Em seu livro O Povo Brasileiro, o estudioso Darcy Ribeiro pontua com precisão que há uma associação da pobreza com negritude, que gera grande dificuldade de acesso e conquista, mas, também, por outro lado, há um flagrante processo de separação de natureza social entre as estratificações econômicas do povo brasileiro. Ou seja, afirma o antropólogo, que além do cruel preconceito racial que existe no Brasil, há o da questão da posição social, conforme o seu acesso a renda. Existe sim no nosso País o chamado pelos cientistas sociais o preconceito de classe social. Geralmente, verticalizado, ou seja, de cima para baixo, mas, não raro, há também em sentido contrário e linear, considerando aqui não os mais pobres, mas os viventes na bolha da classe média. Não se trata de simplificar ricos e pobres, mas de se visualizar um leque que se abre de forma tão diversa, como, efetivamente, é a nossa sociedade.

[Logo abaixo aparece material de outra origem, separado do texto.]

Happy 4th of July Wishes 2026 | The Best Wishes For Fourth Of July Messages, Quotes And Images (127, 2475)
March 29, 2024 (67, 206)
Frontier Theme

Assim, houve um grande escândalo quando jogadores de futebol puseram em suas redes o “entretenimento” de comerem carne com folhas de ouro, em performance do chef, em uma sua conhecida coreografia de lançar sal em seus pratos. Naturalmente, em um país onde milhões estão passando fome, vejo esta realidade nas portas da Cidade da Luz, bem como em nossas ações de rua, as imagens chocaram, claro que sim. É preciso, todavia, nos despirmos de um certo moralismo piegas, em dúvida se se trata disto, ou, quem sabe, desse tal preconceito social, ou inveja...a saber. Digo isso porque, a bem da verdade, todos fazemos isso em nossas redes, se não com carne e ouro, mas com o que seja proporcional ao nosso status quo de conquista. Postamos cascatas de camarão, fumegantes caçarolas de moqueca de mariscos ou simplesmente um sandubão daqueles de quase um metro de altura. Ah! É diferente, Medrado, você poderá contrapor agora...pense considerando alguém que não tem nada para comer, que está com fome, mexendo em lixo?! Poderia ser uma imagem perturbadora dessas comidas todas? Mas, possivelmente, não conheço pesquisa alguma que remeta ao uso das redes sociais por esses brasileiros, eles não vêm os nossos acintes.
A questão, então, entendo, não é do que as pessoas compram, comem com o seu dinheiro. Não. Mas se estão se mobilizando em alguma medida para também ajudar aos que definham nas calçadas, abrigos, casas de acolhimento em geral por não terem o mínimo necessário para a sustentação do funcionamento de seus corpos cansados, doentes...A questão, para mim, então, é apenas de caráter social, mas principalmente de solidariedade humana.
Por outro lado, verdadeiramente, não acho que as classes econômicas mais desfavorecidas alimentam esse preconceito, de forma alguma, porque elas estão ali em uma renhida luta que nem se dão conta dessas questões, e são solidárias. Esse preconceito, ou melhor, discriminação, se dá mesmo entre nós classe média, que vivemos em um mundo de espelhos, onde queremos nos exibir mais que os outros, em geral. Regramos que valemos pelo que temos, não pelo que somos. Lamentavelmente.